(BRIEF)
Leave out the pictures, and quote exactly the lines running from the one with "At what coordinates should I click to accomplish: Open" through the last line of the entries below.

(Stored data entries)
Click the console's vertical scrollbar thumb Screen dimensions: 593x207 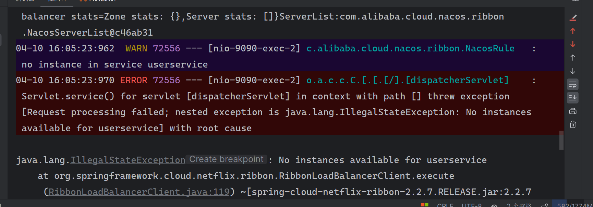click(x=561, y=141)
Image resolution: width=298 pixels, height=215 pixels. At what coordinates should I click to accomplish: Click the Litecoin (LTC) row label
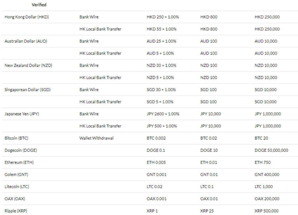18,187
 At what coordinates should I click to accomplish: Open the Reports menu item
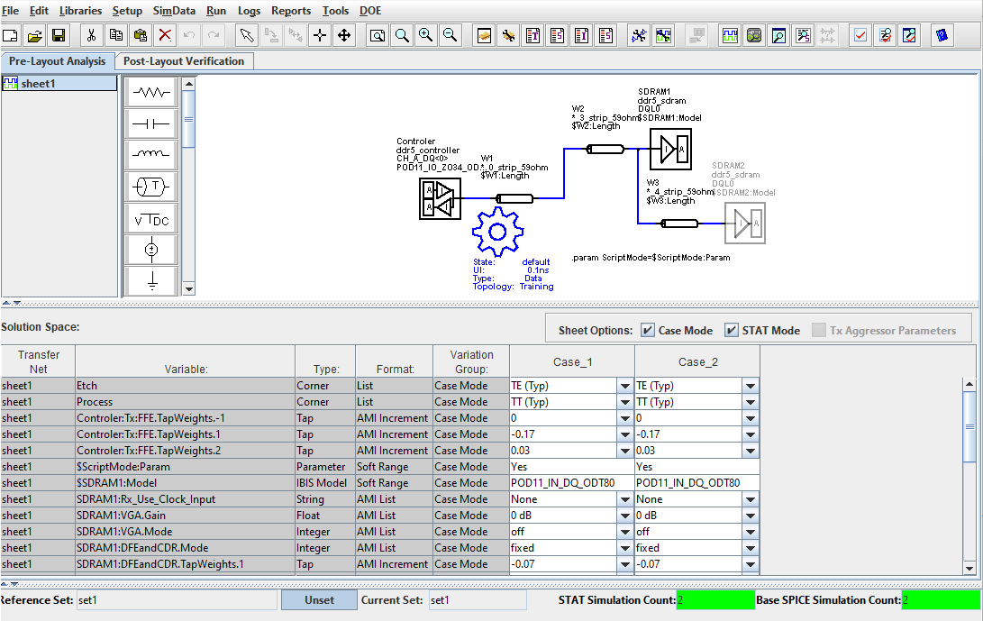pos(291,10)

(ANSWER FOR THE TASK)
 At what coordinates should I click to accomplish: Open the Reports menu item
pos(291,10)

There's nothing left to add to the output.